▶ **Short problem A**
Using the earnings call excerpt, explain why the company expects further weakness in Marcellus differentials in the second half of the year. Answer in one to three sentences.
▶ **Short problem B**
According to the earnings call excerpt, what was the cash balance at quarter-end?
▶ **Short problem C**
Please continue the earnings call excerpt from the point where it stops.

— Start Given text —

Late in the quarter, differentials widened more significantly due to regional pipeline maintenance and delays to the Rover pipeline project. Given the timing uncertainty of Rover, we are expecting some further weakness in Marcellus differentials in the second half of the year and have consequently revised our expected Marcellus natural gas to realize price differentials between 2017to $0.75 per Mcf below NYMEX.
In our producing region of Northeast Pennsylvania, there is approximately 600 million cubic feet per day of incremental pipeline takeaway capacity coming online towards the end of 2017. Once Rover and other pipeline projects slated for completion during the rest of 2017 are in-service, we expect our Marcellus price differentials to improve further to levels tighter than we realized in the first half of 2017.
Briefly on financial hedging. Our funds flow is well protected for 2017, as we have over 70% of our crude oil production net of royalties hedged for the rest of the year at an average floor price of about $50 per barrel WTI largely through three-way collars.
We've added to our 2018 hedge positions and now have about 65% of our crude oil net of royalties hedged based on 2017 volumes at average flow price of $53 per barrel WTI Finally our balance sheet remains very strong. At quarter-end, our cash balance was $385 million, our total debt net of cash was $308 million and our net debt trailing funds flow ratio was 0.7 times.
Now I will pass the call back to Ian for some closing comments.
Ian Dundas
In summary, we are pleased with our operating and financial performance through the first half of 2017 and remain on track to deliver our increased production targets this year. Our financial position is rock solid, which view as a powerful strategic advantage, as we manage through this volatile and complicated market.
And so with that, I will turn the call over to the operator, and we will open up for questions you might have. There we go.
Operator
[Operator Instructions] Your first question comes from the line of Greg Pardy with RBC Capital Market. Your line is open.

— End Given text —
— Start Data extract —

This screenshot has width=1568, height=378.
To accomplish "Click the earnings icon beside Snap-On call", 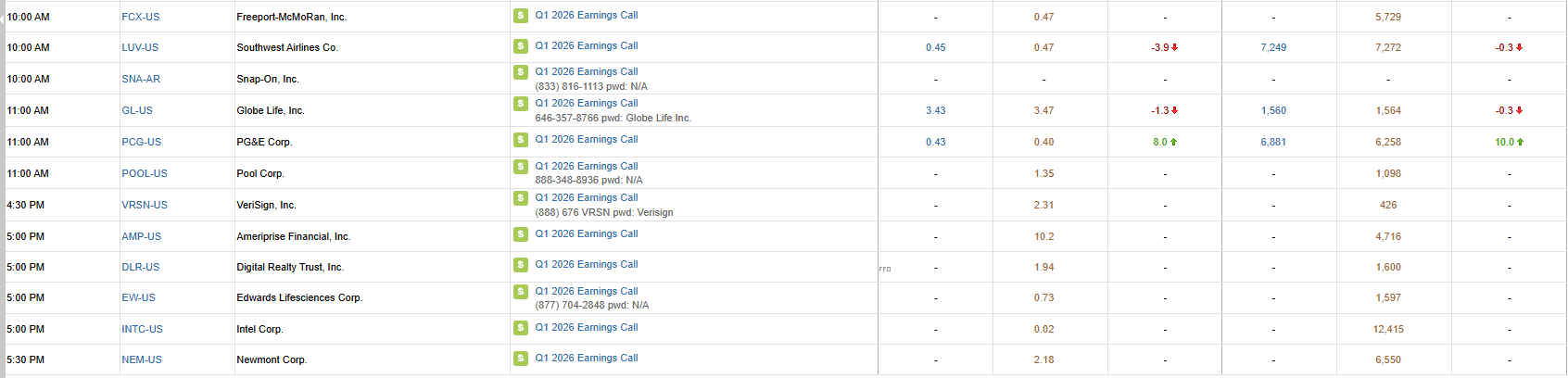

— End Data extract —

▶ **Output A**
The company expects more weakness because the timing of the Rover pipeline project is uncertain. Late in the quarter, differentials had already widened because of regional pipeline maintenance and delays to Rover.

▶ **Output B**
$385 million.

▶ **Output C**
Greg Pardy
Thanks. Thanks, good morning.
Ian, definitely vacation is in focus. Nice quarter.
Just a couple of questions on the shape of your CapEx. 3Q and 4Q spending, would it sort of roughly be two-thirds in the third and maybe the balance in the fourth, in terms of the back of the year spend?
Ian Dundas
You're talking about the rest of the year spend, that's not about…
Greg Pardy
Yes. Okay, okay.
Perfect. And then if we're in a $50 world next year, would you directionally expect CapEx to be more or less what you spend this year?
Or do you think you'll be a lot higher?
Ian Dundas
It’ll be higher.
Greg Pardy
Okay.
Ian Dundas
I mean, our -- you said a lot, I don't know what the lot.
Greg Pardy
I mean, you sort of mind, $50 that kind of thing.
Ian Dundas
Those are your numbers, they're not terrible. If you sort of go back to what we're trying to accomplish, we've got a three-year growth target that's sort of weighted towards our liquid spend, which levers us 20% CAGR on our liquid.
In a $50 world with $3 NYMEX, we can make all of that happen within cash flow. And so notionally, that looks like something in the pipes next year, notionally.
And yes, we'll be smart in connection with that, but we're in a pretty good position where we're not going to have to life [indiscernible] on that. The balance sheet is so strong and the hedge book is so strong.
It gives us the flexibility there. But that's not a bad way to think, Greg.
Greg Pardy
Okay. Great.
And maybe just a question for Ray. The Bakken results, I guess, what stood out to me is just the lateral links, but yet not that much of a difference in lot of cases between the IPs.
And in some cases, even though, I think, the 90-day IP you quoted was quite impressive. But could you – could we dig into that just a little bit.
I know you're using more profit and so forth, but some of the wells are a lot – just a lot shorter than others, but very, very good results, nonetheless?
Ray Daniels
Yes. So we – what we do is we take a percentage of the long wells with the short wells.
And as we start completing these short wells, we've seen that the initial performance is a lot better. And we still haven't changed the EUR of these short wells.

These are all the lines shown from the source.